Poor Nelson Cruz. Nick Cafardo of the Boston Globe suggested this weekend that Cruz might be a candidate for a pillow contract – a one-year deal for far less than expected in an attempt to rebuild his value. Which would probably be bad for Cruz but might end up being good for the daring club willing to take a draft pick haircut in the exchange.
It feels a little bit like Nelson Cruz occupies a strange space – he’s a legit right-handed power bat who also might be terrible. Let’s say he’s in the middle. He’s a not-terrible right-handed power hitter who is also not particularly good. And he’s also coming off a PED suspension so he’s radioactive in that delightful PR manner.
If a team that already gave up an early draft pick or perhaps owns a protected draft pick wants to take a flyer on Nelson Cruz, they would receive a player with 80 home runs over the last three seasons. He’s also a 33-year old Mark Trumbo, in a way. His days of improvement are over and his price tag is high. The Trumbo comp doesn’t flatter Cruz in this situation.
On a cheapo deal, he might add something to team in need of his kind of power (provided they don’t mind coughing up a pick). So he might help if the contract terms are agreeable but he’s not really a good player – just an alright hitter who put up big numbers in a very favorable hitting environment.
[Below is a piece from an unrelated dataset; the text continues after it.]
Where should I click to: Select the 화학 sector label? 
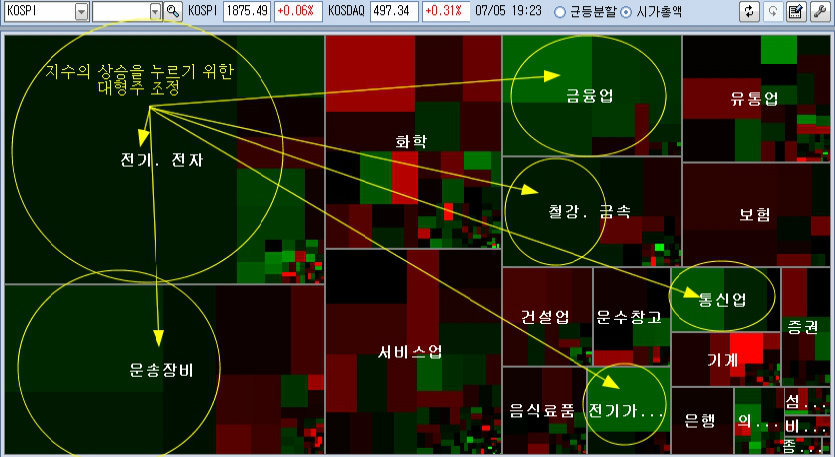[x=411, y=142]
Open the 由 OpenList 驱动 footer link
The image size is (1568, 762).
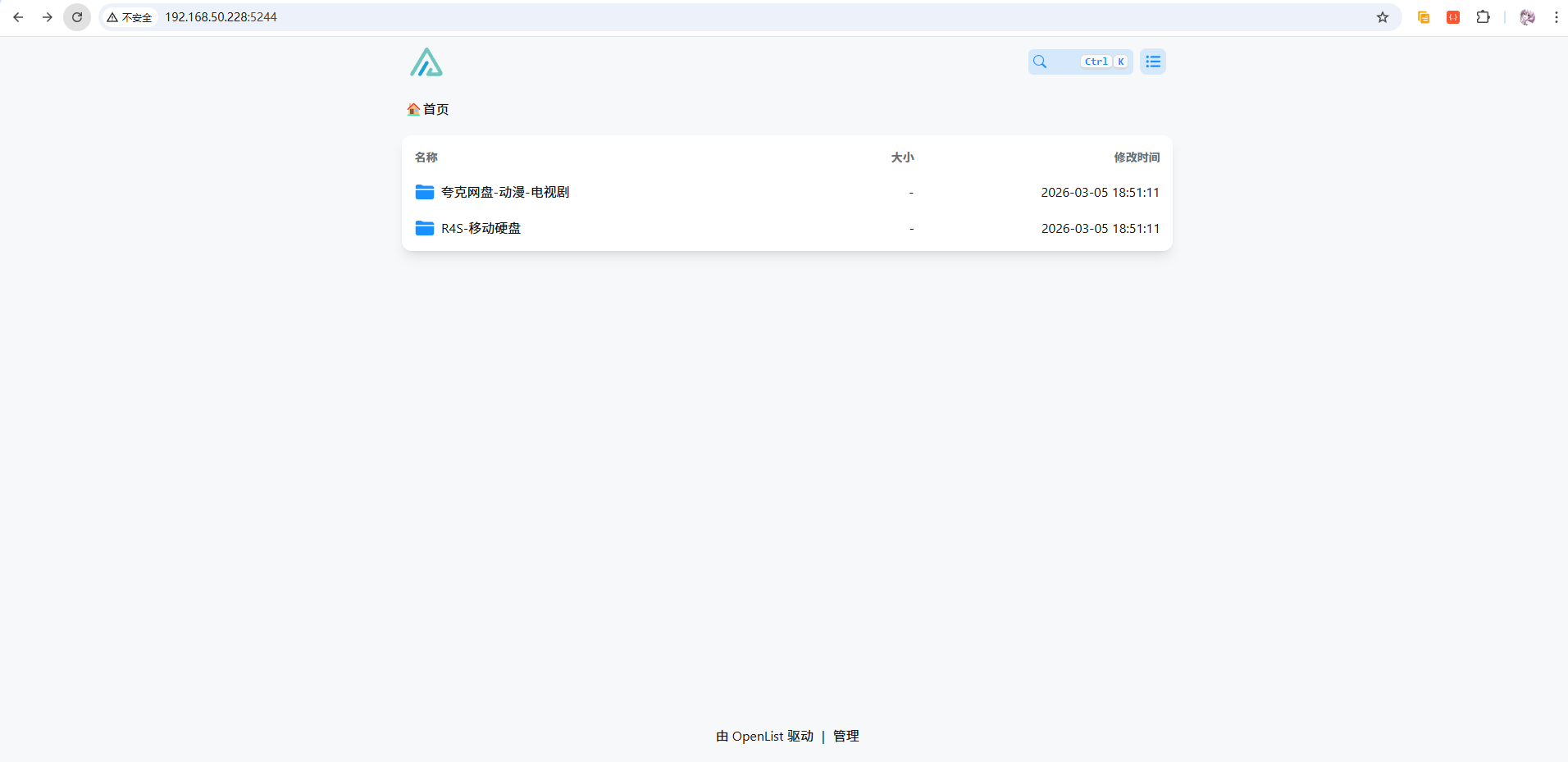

The calculus gets pretty tough when trying to decide of Cruz fits into your plans for 2014. The cost is high even if the salary doesn’t end up that great. Like the Brewers acquisition of Kyle Lohse last winter, if the price falls far enough some GM will pull the trigger for a still-useful player, draft picks be damned.
And then there was Drew
Stephen Drew feels like the opposite of Nelson Cruz. Drew strikes me as a valuable player who will help most teams – but the number of potential landing places for him remains low. The Yankees are a good fit but they’ve already spent so much. The Mets cry poor and don’t want to commit to Drew’s years, not to mention the value of the draft pick to their new commitment to player development.
But just as a feeling that Stephen Drew’s skills are best suited to a certain type of team, a quick look at his career numbers paint the picture of a player who might not be the stalwart we saw in Boston in 2013.
Injuries all but destroyed both his 2011 and 2012 campaigns, but Drew’s track record remains solid. His defensive reputation is good and he compares favorably to a player like J.J. Hardy, playing time concerns notwithstanding.
Stephen Drew will help some team in 2014 and beyond. The Yankees have the need and the Mets have the opening and maybe the Red Sox have the inside track? The Mets seem like too good a fit, though the dollar figures might force them out of the running thanks to the unforgivably bad ownership situation. Mr. Drew instead sits by the phone, waiting for his call to come in.
Remember this? It wasn’t that long ago but MAN was it ever something to watch.
The Nats are now the NL’s most loathsome franchise. What a difference a few years make.
Mulder on the comeback trail
For whatever reason, I find the idea of Mark Mulder coming back to baseball after more than five years away to be a terrific story. Landing in Anaheim seems like a great fit for both player and club, as they need a lottery ticket to come home and he benefits from the Marine Layer that floats over Angels Stadium during night games.
Anaheim really put my “any four starters will do” idea to the test in 2013 because so many of their starters were so, so bad. Joe Blanton might have achieved 30 starts were he not so poor through the middle of the middle of the season that the Angels demoted him to the bullpen.
This the delicate balance of the innings eater – once the quality of the innings slips below a non-specific threshold, the returns diminish in a big way.
The expectations for Mulder must remain very low, though a left-hander touching 90 with a nice change up will always find work. But with very real concerns hovering over the future performance of Jered Weaver, it just this kind of break the Angels need if they want to overcome Texas and Oakland in an increasingly tough AL West. It’s isn’t as though the highest paid players on their team are getting any younger.